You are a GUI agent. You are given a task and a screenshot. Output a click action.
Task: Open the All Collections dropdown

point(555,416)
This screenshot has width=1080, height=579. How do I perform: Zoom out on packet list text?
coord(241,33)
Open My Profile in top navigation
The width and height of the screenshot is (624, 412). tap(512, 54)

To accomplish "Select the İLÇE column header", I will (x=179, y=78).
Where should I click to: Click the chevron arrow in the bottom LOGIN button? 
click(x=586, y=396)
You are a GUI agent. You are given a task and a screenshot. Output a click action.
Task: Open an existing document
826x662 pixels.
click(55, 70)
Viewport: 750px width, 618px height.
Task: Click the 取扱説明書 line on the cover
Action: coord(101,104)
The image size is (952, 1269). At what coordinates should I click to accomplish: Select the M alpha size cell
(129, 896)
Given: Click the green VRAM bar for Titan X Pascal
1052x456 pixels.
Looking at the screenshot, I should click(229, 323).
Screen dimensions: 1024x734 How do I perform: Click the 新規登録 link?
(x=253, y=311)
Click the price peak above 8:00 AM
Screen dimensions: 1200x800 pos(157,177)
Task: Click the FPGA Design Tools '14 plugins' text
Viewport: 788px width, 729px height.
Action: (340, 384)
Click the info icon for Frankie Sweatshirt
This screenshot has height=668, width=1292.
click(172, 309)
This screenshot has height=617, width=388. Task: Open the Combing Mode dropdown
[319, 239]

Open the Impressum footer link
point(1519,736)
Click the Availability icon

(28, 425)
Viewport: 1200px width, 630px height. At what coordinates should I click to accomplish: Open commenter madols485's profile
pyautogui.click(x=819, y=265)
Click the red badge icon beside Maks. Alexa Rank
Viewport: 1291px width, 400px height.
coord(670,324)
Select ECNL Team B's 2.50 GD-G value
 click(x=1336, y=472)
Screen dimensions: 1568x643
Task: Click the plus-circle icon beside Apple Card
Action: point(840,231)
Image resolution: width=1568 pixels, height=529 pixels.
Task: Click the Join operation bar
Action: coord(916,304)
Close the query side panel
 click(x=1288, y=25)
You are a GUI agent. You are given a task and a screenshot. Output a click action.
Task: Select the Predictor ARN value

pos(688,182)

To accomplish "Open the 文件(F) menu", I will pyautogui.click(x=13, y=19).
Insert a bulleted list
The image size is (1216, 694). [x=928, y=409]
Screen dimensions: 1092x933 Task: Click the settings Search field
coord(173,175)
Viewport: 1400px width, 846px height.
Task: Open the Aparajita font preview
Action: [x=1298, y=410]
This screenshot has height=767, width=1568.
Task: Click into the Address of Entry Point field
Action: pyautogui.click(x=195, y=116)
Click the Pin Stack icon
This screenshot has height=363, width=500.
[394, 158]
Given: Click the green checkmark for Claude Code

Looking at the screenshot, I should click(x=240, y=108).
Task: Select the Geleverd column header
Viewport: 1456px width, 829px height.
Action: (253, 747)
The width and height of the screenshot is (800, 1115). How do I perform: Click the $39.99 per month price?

——

• **WHAT YOU SHOULD DO**
All lines of the material that contain the string "header" are to be copied.

• **EXPECTED ANSWER**
To accomplish "Select the İLÇE column header", I will (x=179, y=78).
Task: Select the Geleverd column header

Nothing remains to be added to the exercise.